目标定位数据:
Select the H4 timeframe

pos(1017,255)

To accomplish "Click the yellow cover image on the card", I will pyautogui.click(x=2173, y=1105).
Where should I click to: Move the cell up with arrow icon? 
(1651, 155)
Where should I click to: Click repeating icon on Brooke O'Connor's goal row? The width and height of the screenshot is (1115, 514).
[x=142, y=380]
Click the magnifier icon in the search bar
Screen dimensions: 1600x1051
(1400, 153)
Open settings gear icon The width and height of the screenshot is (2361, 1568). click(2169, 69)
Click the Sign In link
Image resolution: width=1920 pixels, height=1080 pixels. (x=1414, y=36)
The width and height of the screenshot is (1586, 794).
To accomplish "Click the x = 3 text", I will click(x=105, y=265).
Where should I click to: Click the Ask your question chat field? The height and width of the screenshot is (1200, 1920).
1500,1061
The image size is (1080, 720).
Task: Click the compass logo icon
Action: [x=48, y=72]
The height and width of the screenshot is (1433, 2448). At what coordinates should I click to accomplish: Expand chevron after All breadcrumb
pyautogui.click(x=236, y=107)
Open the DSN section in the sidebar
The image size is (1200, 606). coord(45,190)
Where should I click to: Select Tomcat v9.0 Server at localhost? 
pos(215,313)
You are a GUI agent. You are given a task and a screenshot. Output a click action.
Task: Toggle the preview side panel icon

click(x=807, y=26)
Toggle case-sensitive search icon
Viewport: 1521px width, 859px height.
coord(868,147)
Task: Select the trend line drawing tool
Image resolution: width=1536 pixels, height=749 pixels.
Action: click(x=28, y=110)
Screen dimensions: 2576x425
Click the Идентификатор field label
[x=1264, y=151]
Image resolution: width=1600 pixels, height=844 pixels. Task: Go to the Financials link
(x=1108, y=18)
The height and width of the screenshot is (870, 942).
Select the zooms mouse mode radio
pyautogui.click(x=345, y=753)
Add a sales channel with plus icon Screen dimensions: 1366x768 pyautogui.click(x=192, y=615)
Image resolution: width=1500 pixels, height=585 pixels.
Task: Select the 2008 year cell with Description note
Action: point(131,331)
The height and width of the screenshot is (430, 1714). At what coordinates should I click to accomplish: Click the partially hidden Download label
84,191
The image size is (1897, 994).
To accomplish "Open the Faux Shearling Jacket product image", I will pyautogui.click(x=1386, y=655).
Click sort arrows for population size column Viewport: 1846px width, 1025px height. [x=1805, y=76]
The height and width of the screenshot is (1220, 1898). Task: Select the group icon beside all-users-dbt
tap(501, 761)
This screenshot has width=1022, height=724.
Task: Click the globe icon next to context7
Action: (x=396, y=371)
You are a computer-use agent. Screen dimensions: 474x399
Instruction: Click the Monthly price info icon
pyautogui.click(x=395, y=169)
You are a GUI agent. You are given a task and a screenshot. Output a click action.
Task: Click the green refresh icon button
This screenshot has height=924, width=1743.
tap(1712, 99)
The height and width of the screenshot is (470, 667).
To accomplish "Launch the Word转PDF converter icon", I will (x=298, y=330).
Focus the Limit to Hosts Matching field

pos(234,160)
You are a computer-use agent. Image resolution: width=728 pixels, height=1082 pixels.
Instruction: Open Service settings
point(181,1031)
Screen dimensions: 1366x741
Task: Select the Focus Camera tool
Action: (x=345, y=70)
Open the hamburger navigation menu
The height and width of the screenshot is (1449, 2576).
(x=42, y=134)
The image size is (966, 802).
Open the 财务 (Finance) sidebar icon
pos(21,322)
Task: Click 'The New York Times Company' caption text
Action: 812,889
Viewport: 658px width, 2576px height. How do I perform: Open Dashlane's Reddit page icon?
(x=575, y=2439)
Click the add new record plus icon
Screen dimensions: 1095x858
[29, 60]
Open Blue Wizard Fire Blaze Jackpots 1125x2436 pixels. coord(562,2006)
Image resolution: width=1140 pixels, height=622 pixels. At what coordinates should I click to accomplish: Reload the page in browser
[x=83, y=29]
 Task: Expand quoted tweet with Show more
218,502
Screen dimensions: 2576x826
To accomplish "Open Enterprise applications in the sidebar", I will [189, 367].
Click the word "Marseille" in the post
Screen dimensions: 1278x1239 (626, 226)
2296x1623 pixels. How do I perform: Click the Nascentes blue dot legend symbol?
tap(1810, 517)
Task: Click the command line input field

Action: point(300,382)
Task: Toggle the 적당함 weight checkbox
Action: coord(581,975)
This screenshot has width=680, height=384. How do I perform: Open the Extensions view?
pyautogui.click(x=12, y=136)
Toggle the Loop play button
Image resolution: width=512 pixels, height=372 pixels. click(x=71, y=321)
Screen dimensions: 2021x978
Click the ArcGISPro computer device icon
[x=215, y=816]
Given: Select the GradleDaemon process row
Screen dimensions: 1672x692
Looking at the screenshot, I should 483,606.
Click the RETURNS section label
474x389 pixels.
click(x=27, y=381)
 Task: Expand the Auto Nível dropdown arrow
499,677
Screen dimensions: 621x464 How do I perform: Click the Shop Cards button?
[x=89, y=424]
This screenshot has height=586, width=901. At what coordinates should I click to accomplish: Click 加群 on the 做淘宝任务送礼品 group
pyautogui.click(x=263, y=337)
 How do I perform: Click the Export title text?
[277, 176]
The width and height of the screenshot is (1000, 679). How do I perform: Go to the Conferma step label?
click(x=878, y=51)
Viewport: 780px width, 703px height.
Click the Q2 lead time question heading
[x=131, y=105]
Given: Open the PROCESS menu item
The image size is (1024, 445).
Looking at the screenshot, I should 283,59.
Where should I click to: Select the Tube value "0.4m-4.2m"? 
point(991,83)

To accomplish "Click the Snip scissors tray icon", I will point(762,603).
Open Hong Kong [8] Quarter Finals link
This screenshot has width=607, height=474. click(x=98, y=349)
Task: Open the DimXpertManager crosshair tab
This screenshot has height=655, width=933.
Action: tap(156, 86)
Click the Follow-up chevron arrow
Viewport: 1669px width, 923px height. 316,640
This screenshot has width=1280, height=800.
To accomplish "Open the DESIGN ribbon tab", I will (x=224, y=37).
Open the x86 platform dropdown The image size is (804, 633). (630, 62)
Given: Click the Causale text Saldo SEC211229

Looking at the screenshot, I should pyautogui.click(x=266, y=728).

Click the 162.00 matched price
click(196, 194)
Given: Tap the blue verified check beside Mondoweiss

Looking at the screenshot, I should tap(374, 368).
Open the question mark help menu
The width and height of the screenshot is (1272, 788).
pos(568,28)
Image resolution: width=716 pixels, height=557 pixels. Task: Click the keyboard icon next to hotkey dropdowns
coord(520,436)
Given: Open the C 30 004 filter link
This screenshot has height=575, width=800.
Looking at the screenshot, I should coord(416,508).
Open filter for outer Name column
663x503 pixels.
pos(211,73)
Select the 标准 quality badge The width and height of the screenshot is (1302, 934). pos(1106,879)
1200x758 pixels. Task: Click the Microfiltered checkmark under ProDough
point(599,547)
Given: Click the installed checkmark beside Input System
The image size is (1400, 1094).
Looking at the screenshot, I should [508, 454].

_待完成:_ 把上方清单的全部内容改写成 Markdown 表格，表头为“序号”和“内容”，每行一条，空行略去。

_预期输出:_
| 序号 | 内容 |
|---|---|
| 1 | Select the H4 timeframe |
| 2 | pos(1017,255) |
| 3 | To accomplish "Click the yellow cover image on the card", I will pyautogui.click(x=2173, y=1105). |
| 4 | Where should I click to: Move the cell up with arrow icon?  |
| 5 | (1651, 155) |
| 6 | Where should I click to: Click repeating icon on Brooke O'Connor's goal row? The width and height of the screenshot is (1115, 514). |
| 7 | [x=142, y=380] |
| 8 | Click the magnifier icon in the search bar |
| 9 | Screen dimensions: 1600x1051 |
| 10 | (1400, 153) |
| 11 | Open settings gear icon The width and height of the screenshot is (2361, 1568). click(2169, 69) |
| 12 | Click the Sign In link |
| 13 | Image resolution: width=1920 pixels, height=1080 pixels. (x=1414, y=36) |
| 14 | The width and height of the screenshot is (1586, 794). |
| 15 | To accomplish "Click the x = 3 text", I will click(x=105, y=265). |
| 16 | Where should I click to: Click the Ask your question chat field? The height and width of the screenshot is (1200, 1920). |
| 17 | 1500,1061 |
| 18 | The image size is (1080, 720). |
| 19 | Task: Click the compass logo icon |
| 20 | Action: [x=48, y=72] |
| 21 | The height and width of the screenshot is (1433, 2448). At what coordinates should I click to accomplish: Expand chevron after All breadcrumb |
| 22 | pyautogui.click(x=236, y=107) |
| 23 | Open the DSN section in the sidebar |
| 24 | The image size is (1200, 606). coord(45,190) |
| 25 | Where should I click to: Select Tomcat v9.0 Server at localhost?  |
| 26 | pos(215,313) |
| 27 | You are a GUI agent. You are given a task and a screenshot. Output a click action. |
| 28 | Task: Toggle the preview side panel icon |
| 29 | click(x=807, y=26) |
| 30 | Toggle case-sensitive search icon |
| 31 | Viewport: 1521px width, 859px height. |
| 32 | coord(868,147) |
| 33 | Task: Select the trend line drawing tool |
| 34 | Image resolution: width=1536 pixels, height=749 pixels. |
| 35 | Action: click(x=28, y=110) |
| 36 | Screen dimensions: 2576x425 |
| 37 | Click the Идентификатор field label |
| 38 | [x=1264, y=151] |
| 39 | Image resolution: width=1600 pixels, height=844 pixels. Task: Go to the Financials link |
| 40 | (x=1108, y=18) |
| 41 | The height and width of the screenshot is (870, 942). |
| 42 | Select the zooms mouse mode radio |
| 43 | pyautogui.click(x=345, y=753) |
| 44 | Add a sales channel with plus icon Screen dimensions: 1366x768 pyautogui.click(x=192, y=615) |
| 45 | Image resolution: width=1500 pixels, height=585 pixels. |
| 46 | Task: Select the 2008 year cell with Description note |
| 47 | Action: point(131,331) |
| 48 | The height and width of the screenshot is (430, 1714). At what coordinates should I click to accomplish: Click the partially hidden Download label |
| 49 | 84,191 |
| 50 | The image size is (1897, 994). |
| 51 | To accomplish "Open the Faux Shearling Jacket product image", I will pyautogui.click(x=1386, y=655). |
| 52 | Click sort arrows for population size column Viewport: 1846px width, 1025px height. [x=1805, y=76] |
| 53 | The height and width of the screenshot is (1220, 1898). Task: Select the group icon beside all-users-dbt |
| 54 | tap(501, 761) |
| 55 | This screenshot has width=1022, height=724. |
| 56 | Task: Click the globe icon next to context7 |
| 57 | Action: (x=396, y=371) |
| 58 | You are a computer-use agent. Screen dimensions: 474x399 |
| 59 | Instruction: Click the Monthly price info icon |
| 60 | pyautogui.click(x=395, y=169) |
| 61 | You are a GUI agent. You are given a task and a screenshot. Output a click action. |
| 62 | Task: Click the green refresh icon button |
| 63 | This screenshot has height=924, width=1743. |
| 64 | tap(1712, 99) |
| 65 | The height and width of the screenshot is (470, 667). |
| 66 | To accomplish "Launch the Word转PDF converter icon", I will (x=298, y=330). |
| 67 | Focus the Limit to Hosts Matching field |
| 68 | pos(234,160) |
| 69 | You are a computer-use agent. Image resolution: width=728 pixels, height=1082 pixels. |
| 70 | Instruction: Open Service settings |
| 71 | point(181,1031) |
| 72 | Screen dimensions: 1366x741 |
| 73 | Task: Select the Focus Camera tool |
| 74 | Action: (x=345, y=70) |
| 75 | Open the hamburger navigation menu |
| 76 | The height and width of the screenshot is (1449, 2576). |
| 77 | (x=42, y=134) |
| 78 | The image size is (966, 802). |
| 79 | Open the 财务 (Finance) sidebar icon |
| 80 | pos(21,322) |
| 81 | Task: Click 'The New York Times Company' caption text |
| 82 | Action: 812,889 |
| 83 | Viewport: 658px width, 2576px height. How do I perform: Open Dashlane's Reddit page icon? |
| 84 | (x=575, y=2439) |
| 85 | Click the add new record plus icon |
| 86 | Screen dimensions: 1095x858 |
| 87 | [29, 60] |
| 88 | Open Blue Wizard Fire Blaze Jackpots 1125x2436 pixels. coord(562,2006) |
| 89 | Image resolution: width=1140 pixels, height=622 pixels. At what coordinates should I click to accomplish: Reload the page in browser |
| 90 | [x=83, y=29] |
| 91 |  Task: Expand quoted tweet with Show more |
| 92 | 218,502 |
| 93 | Screen dimensions: 2576x826 |
| 94 | To accomplish "Open Enterprise applications in the sidebar", I will [189, 367]. |
| 95 | Click the word "Marseille" in the post |
| 96 | Screen dimensions: 1278x1239 (626, 226) |
| 97 | 2296x1623 pixels. How do I perform: Click the Nascentes blue dot legend symbol? |
| 98 | tap(1810, 517) |
| 99 | Task: Click the command line input field |
| 100 | Action: point(300,382) |
| 101 | Task: Toggle the 적당함 weight checkbox |
| 102 | Action: coord(581,975) |
| 103 | This screenshot has width=680, height=384. How do I perform: Open the Extensions view? |
| 104 | pyautogui.click(x=12, y=136) |
| 105 | Toggle the Loop play button |
| 106 | Image resolution: width=512 pixels, height=372 pixels. click(x=71, y=321) |
| 107 | Screen dimensions: 2021x978 |
| 108 | Click the ArcGISPro computer device icon |
| 109 | [x=215, y=816] |
| 110 | Given: Select the GradleDaemon process row |
| 111 | Screen dimensions: 1672x692 |
| 112 | Looking at the screenshot, I should 483,606. |
| 113 | Click the RETURNS section label |
| 114 | 474x389 pixels. |
| 115 | click(x=27, y=381) |
| 116 |  Task: Expand the Auto Nível dropdown arrow |
| 117 | 499,677 |
| 118 | Screen dimensions: 621x464 How do I perform: Click the Shop Cards button? |
| 119 | [x=89, y=424] |
| 120 | This screenshot has height=586, width=901. At what coordinates should I click to accomplish: Click 加群 on the 做淘宝任务送礼品 group |
| 121 | pyautogui.click(x=263, y=337) |
| 122 |  How do I perform: Click the Export title text? |
| 123 | [277, 176] |
| 124 | The width and height of the screenshot is (1000, 679). How do I perform: Go to the Conferma step label? |
| 125 | click(x=878, y=51) |
| 126 | Viewport: 780px width, 703px height. |
| 127 | Click the Q2 lead time question heading |
| 128 | [x=131, y=105] |
| 129 | Given: Open the PROCESS menu item |
| 130 | The image size is (1024, 445). |
| 131 | Looking at the screenshot, I should 283,59. |
| 132 | Where should I click to: Select the Tube value "0.4m-4.2m"?  |
| 133 | point(991,83) |
| 134 | To accomplish "Click the Snip scissors tray icon", I will point(762,603). |
| 135 | Open Hong Kong [8] Quarter Finals link |
| 136 | This screenshot has width=607, height=474. click(x=98, y=349) |
| 137 | Task: Open the DimXpertManager crosshair tab |
| 138 | This screenshot has height=655, width=933. |
| 139 | Action: tap(156, 86) |
| 140 | Click the Follow-up chevron arrow |
| 141 | Viewport: 1669px width, 923px height. 316,640 |
| 142 | This screenshot has width=1280, height=800. |
| 143 | To accomplish "Open the DESIGN ribbon tab", I will (x=224, y=37). |
| 144 | Open the x86 platform dropdown The image size is (804, 633). (630, 62) |
| 145 | Given: Click the Causale text Saldo SEC211229 |
| 146 | Looking at the screenshot, I should pyautogui.click(x=266, y=728). |
| 147 | Click the 162.00 matched price |
| 148 | click(196, 194) |
| 149 | Given: Tap the blue verified check beside Mondoweiss |
| 150 | Looking at the screenshot, I should tap(374, 368). |
| 151 | Open the question mark help menu |
| 152 | The width and height of the screenshot is (1272, 788). |
| 153 | pos(568,28) |
| 154 | Image resolution: width=716 pixels, height=557 pixels. Task: Click the keyboard icon next to hotkey dropdowns |
| 155 | coord(520,436) |
| 156 | Given: Open the C 30 004 filter link |
| 157 | This screenshot has height=575, width=800. |
| 158 | Looking at the screenshot, I should coord(416,508). |
| 159 | Open filter for outer Name column |
| 160 | 663x503 pixels. |
| 161 | pos(211,73) |
| 162 | Select the 标准 quality badge The width and height of the screenshot is (1302, 934). pos(1106,879) |
| 163 | 1200x758 pixels. Task: Click the Microfiltered checkmark under ProDough |
| 164 | point(599,547) |
| 165 | Given: Click the installed checkmark beside Input System |
| 166 | The image size is (1400, 1094). |
| 167 | Looking at the screenshot, I should [508, 454]. |